# EXERCISE INSTRUCTIONS
Every entry below is to be copied exactly, apart from any picture it holds.

# SOURCE MATERIAL
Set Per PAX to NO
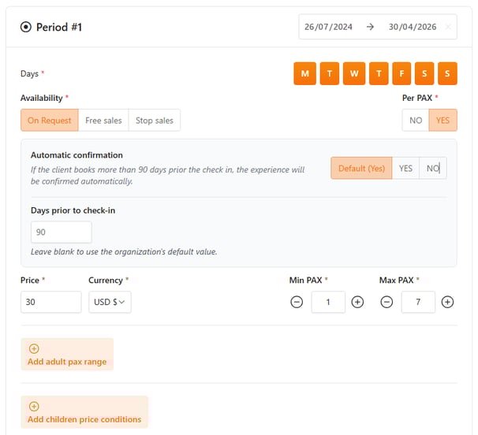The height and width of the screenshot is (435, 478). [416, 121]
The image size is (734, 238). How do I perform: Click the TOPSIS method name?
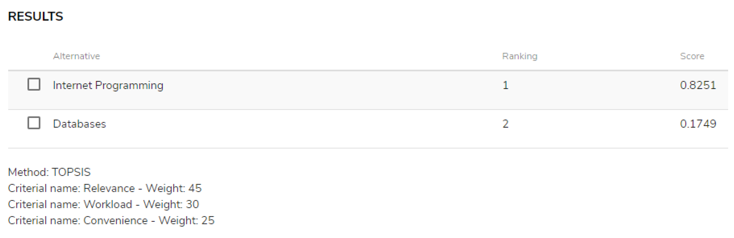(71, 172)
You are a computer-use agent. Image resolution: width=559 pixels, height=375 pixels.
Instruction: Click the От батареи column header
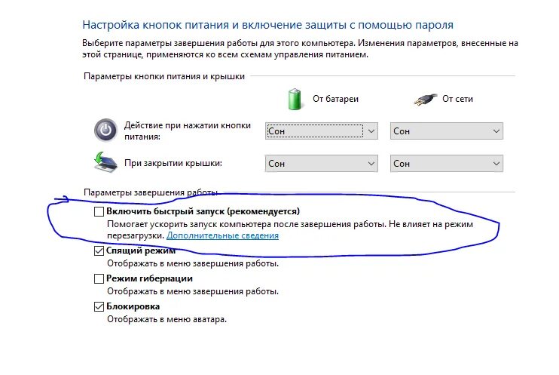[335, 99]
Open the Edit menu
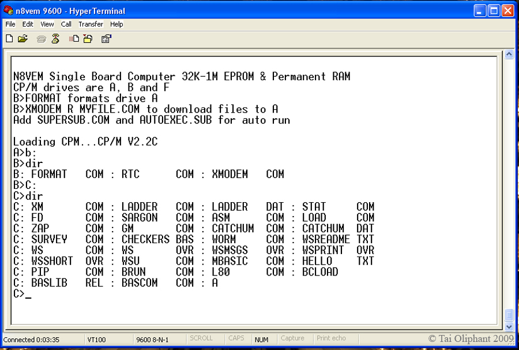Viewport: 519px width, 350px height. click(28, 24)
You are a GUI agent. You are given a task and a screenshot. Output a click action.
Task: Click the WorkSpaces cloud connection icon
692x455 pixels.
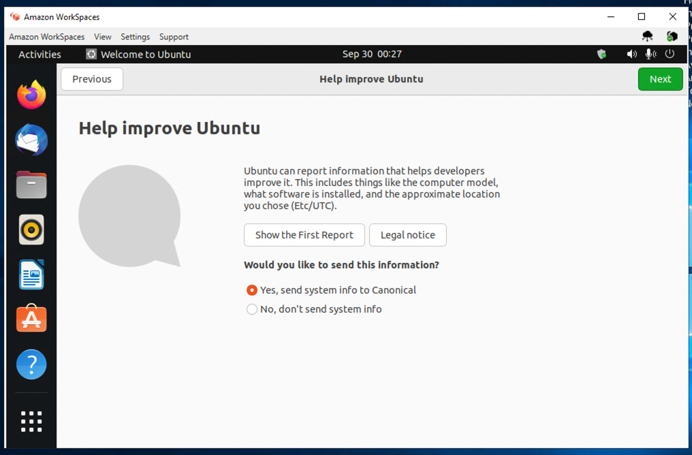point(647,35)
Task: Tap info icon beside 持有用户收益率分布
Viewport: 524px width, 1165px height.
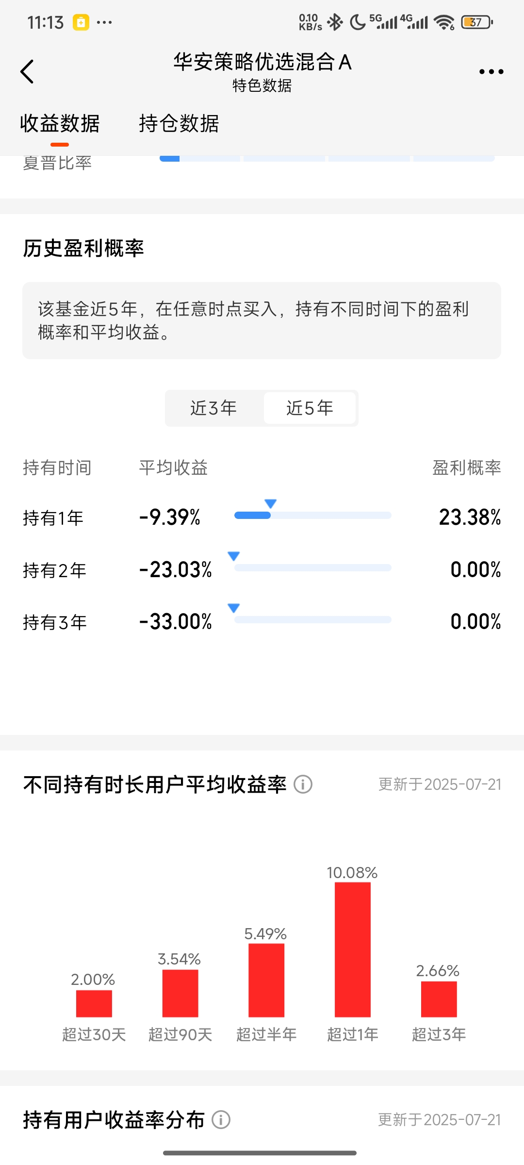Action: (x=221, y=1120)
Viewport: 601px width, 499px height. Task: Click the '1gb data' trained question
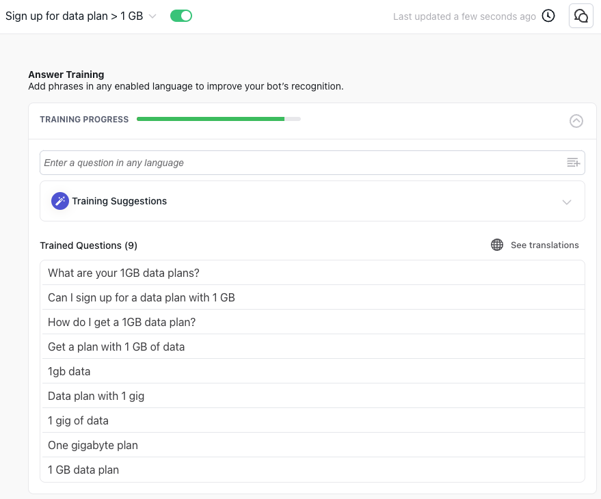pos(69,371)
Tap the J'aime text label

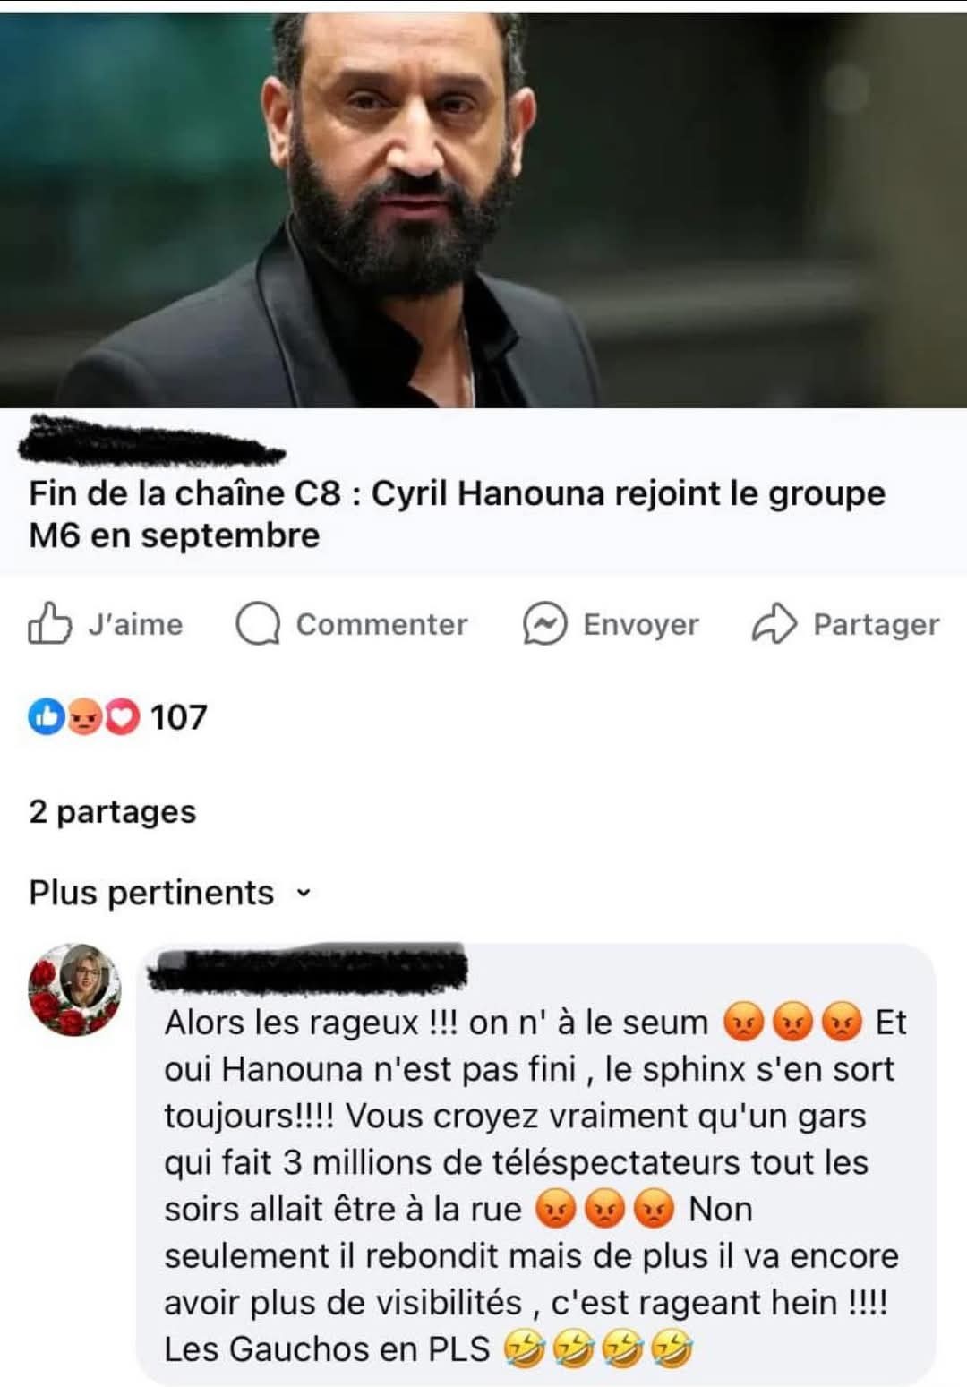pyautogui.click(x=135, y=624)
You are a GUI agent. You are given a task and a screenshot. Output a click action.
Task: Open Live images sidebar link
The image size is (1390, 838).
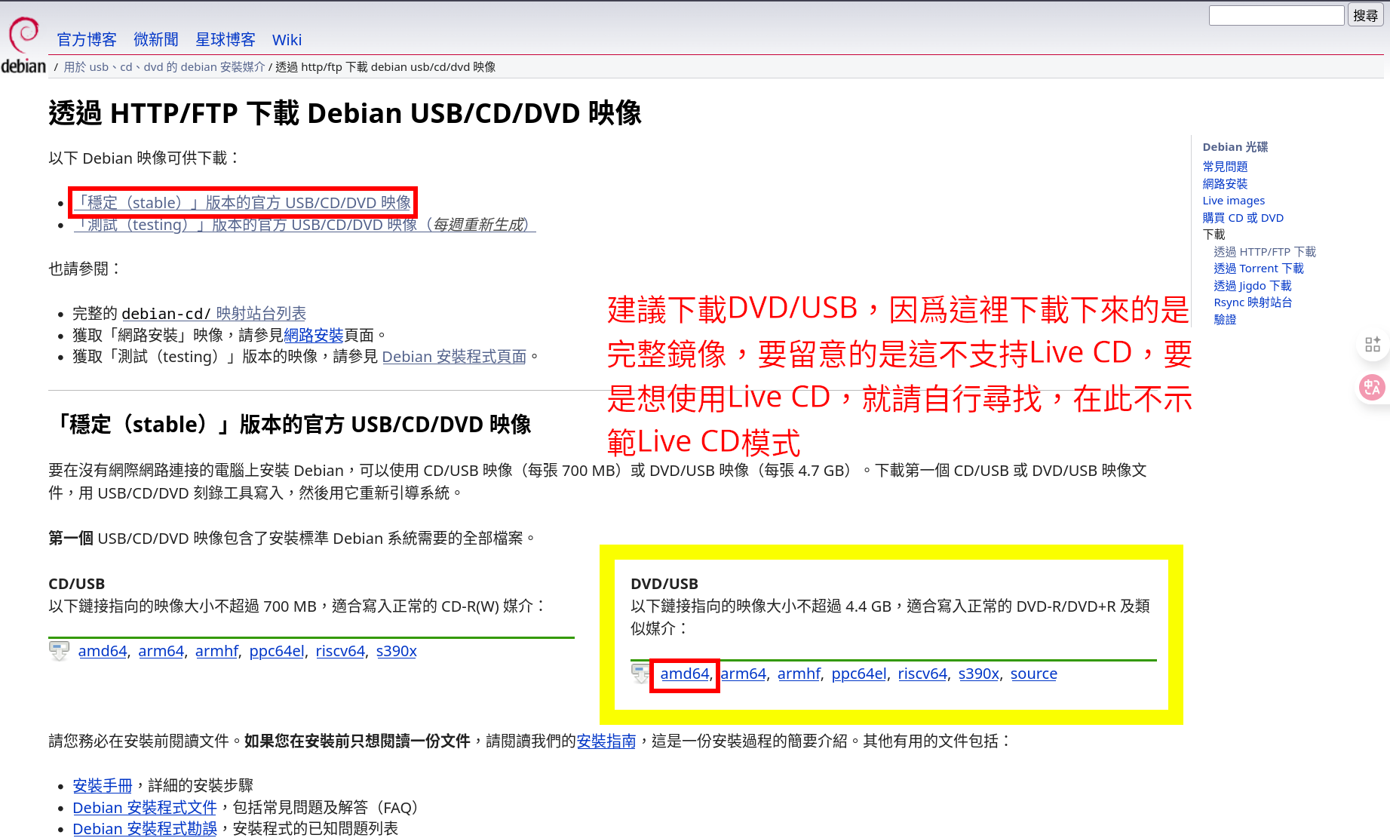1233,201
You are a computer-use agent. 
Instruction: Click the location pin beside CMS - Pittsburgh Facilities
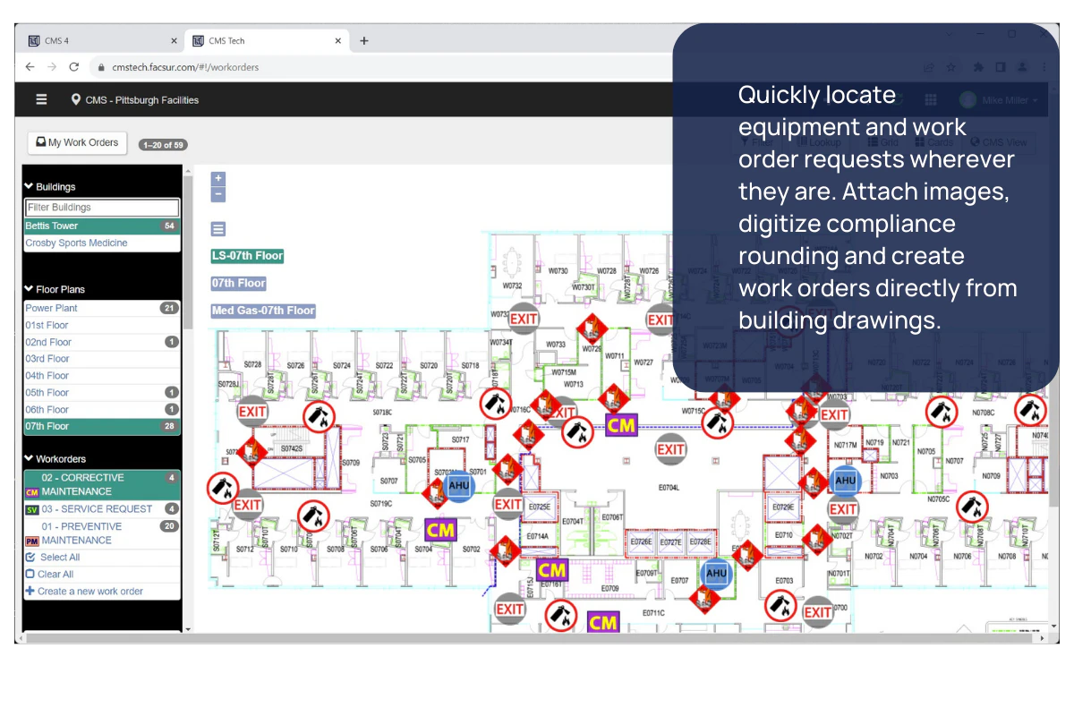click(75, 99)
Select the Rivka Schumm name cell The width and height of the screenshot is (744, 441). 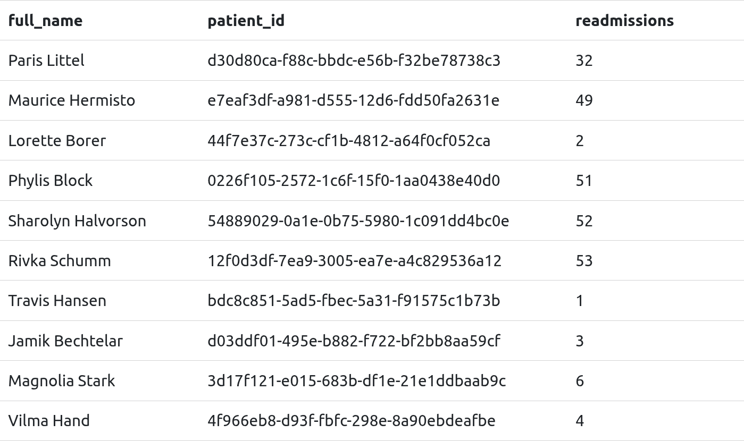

# FINAL ANSWER
Set Per PAX to NO
The height and width of the screenshot is (435, 478). [416, 121]
The image size is (734, 238). How do I perform: Click the TOPSIS method name?
(71, 172)
You are a computer-use agent. Image resolution: width=559 pixels, height=375 pixels.
Instruction: Click the От батареи column header
[335, 99]
Open the Edit menu
Viewport: 519px width, 350px height. click(28, 24)
You are a GUI agent. You are given a task and a screenshot. Output a click action.
Task: Click the WorkSpaces cloud connection icon
692x455 pixels.
point(647,35)
Task: Tap info icon beside 持有用户收益率分布
Viewport: 524px width, 1165px height.
Action: (x=221, y=1120)
Viewport: 601px width, 499px height. Task: Click the '1gb data' trained question
pos(69,371)
Tap the J'aime text label

pyautogui.click(x=135, y=624)
You are a GUI agent. You are given a task and a screenshot. Output a click action.
Task: Open Live images sidebar link
The image size is (1390, 838).
1233,201
You are a computer-use agent. 
Instruction: Click the location pin beside CMS - Pittsburgh Facilities
click(75, 99)
Select the Rivka Schumm name cell The width and height of the screenshot is (744, 441). 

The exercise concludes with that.